Requirements
Answer these from the patch description below:
(a) What choice should a filesystem always make about netfs_group?
(b) Which tool noted that the fpos >= ctx->zero_point section might leak?
(c) Which function would leak if called multiple times on the same folio from the "whole folio modify section"?

Article
============================================================

Fix this by consolidating the place at which a folio is marked uptodate in
one place and having that look at what's attached to folio->private and
decide how to clean it up and then set the new group. Also, the content
shouldn't be flushed if group is NULL, even if a group is specified in the
netfs_group parameter, as that would be the case for a new folio. A
filesystem should always specify netfs_group or never specify netfs_group.
The Sashiko auto-review tool noted that it was theoretically possible that
the fpos >= ctx->zero_point section might leak if it modified a streaming
write folio. This is unlikely, but with a network filesystem, third party
changes can happen. It also pointed out that __netfs_set_group() would
leak if called multiple times on the same folio from the "whole folio
modify section".

============================================================

Available data
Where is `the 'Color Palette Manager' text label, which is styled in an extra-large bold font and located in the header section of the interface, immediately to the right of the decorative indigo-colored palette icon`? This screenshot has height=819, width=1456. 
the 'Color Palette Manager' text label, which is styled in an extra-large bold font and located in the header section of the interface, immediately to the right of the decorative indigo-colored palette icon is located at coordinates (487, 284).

============================================================

Written solution
(a) It should always specify netfs_group or never specify it.
(b) The Sashiko auto-review tool.
(c) __netfs_set_group().